How to complete this task » From top to bottom, print the listing word for word and skip any pictures it contains.

Records shown »
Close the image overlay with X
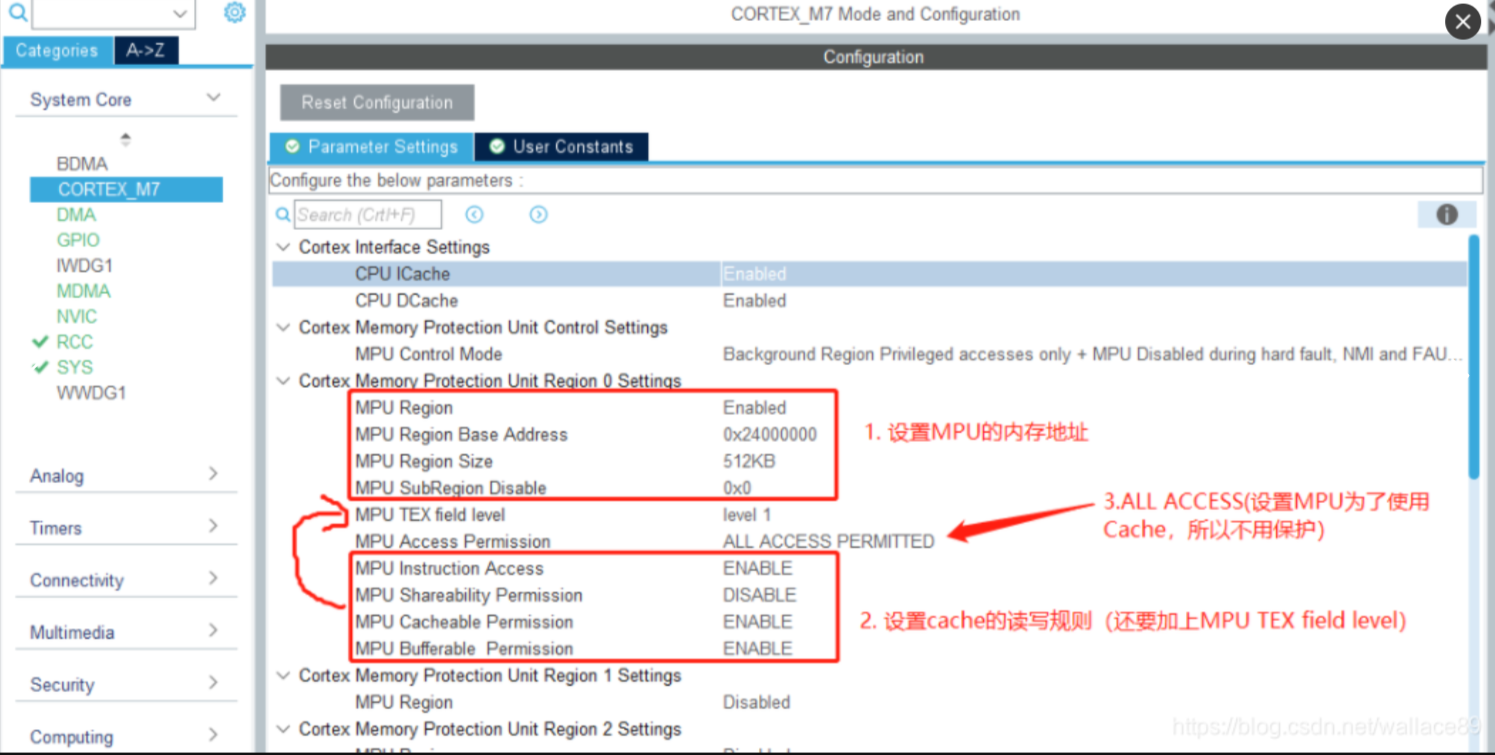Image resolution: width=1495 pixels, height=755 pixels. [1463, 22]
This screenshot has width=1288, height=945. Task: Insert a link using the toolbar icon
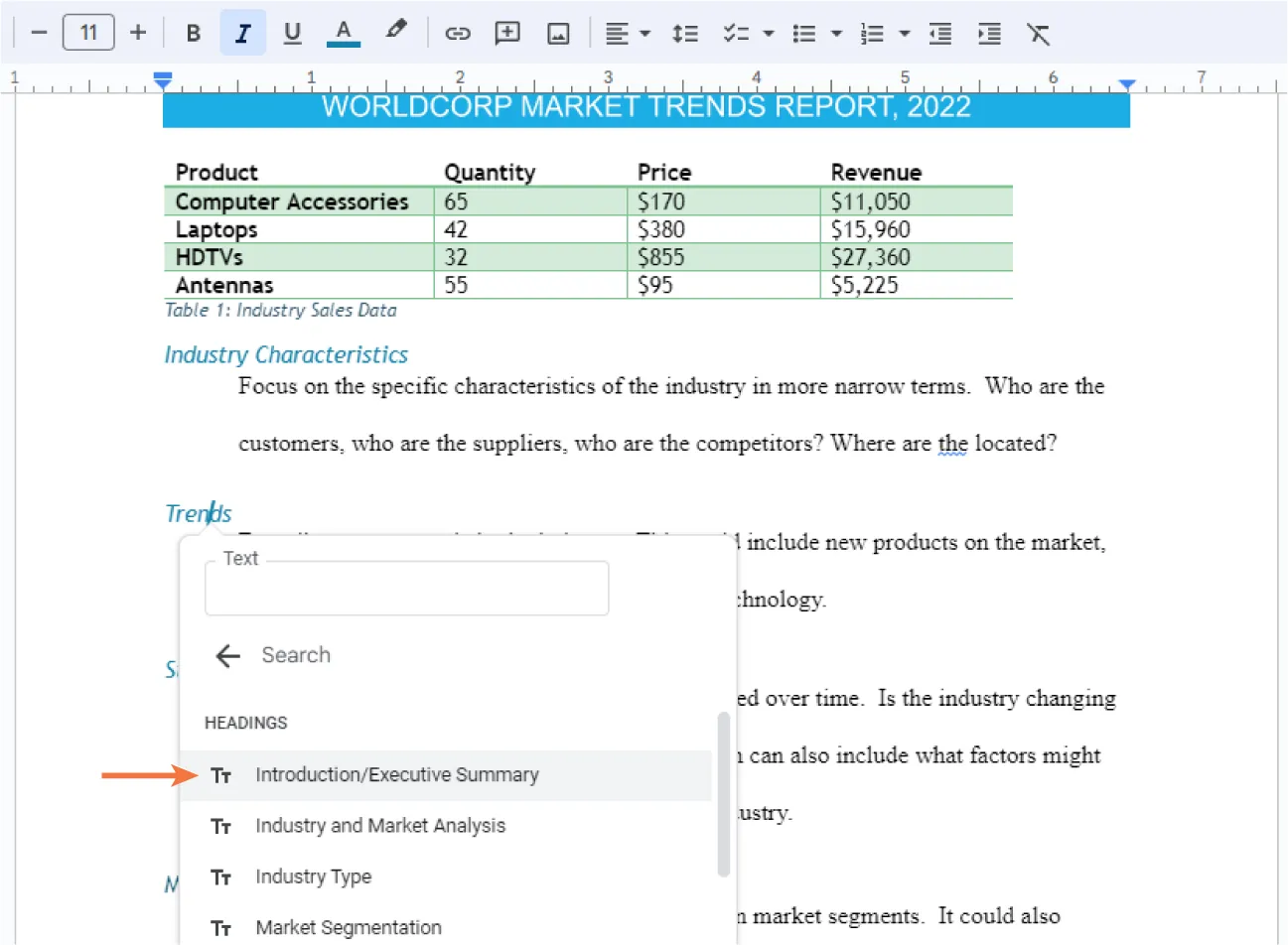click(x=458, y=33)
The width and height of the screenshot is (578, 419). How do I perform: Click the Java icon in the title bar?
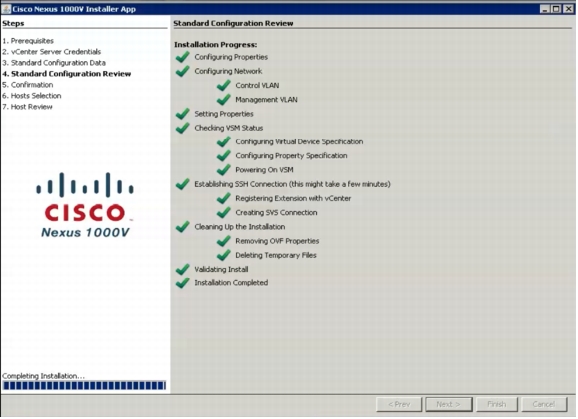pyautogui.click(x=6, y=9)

Exercise solution »
Close the image overlay with X
Image resolution: width=1495 pixels, height=755 pixels. [1463, 22]
This screenshot has width=1288, height=945. Task: Insert a link using the toolbar icon
click(x=458, y=33)
The width and height of the screenshot is (578, 419). How do I perform: Click the Java icon in the title bar?
pyautogui.click(x=6, y=9)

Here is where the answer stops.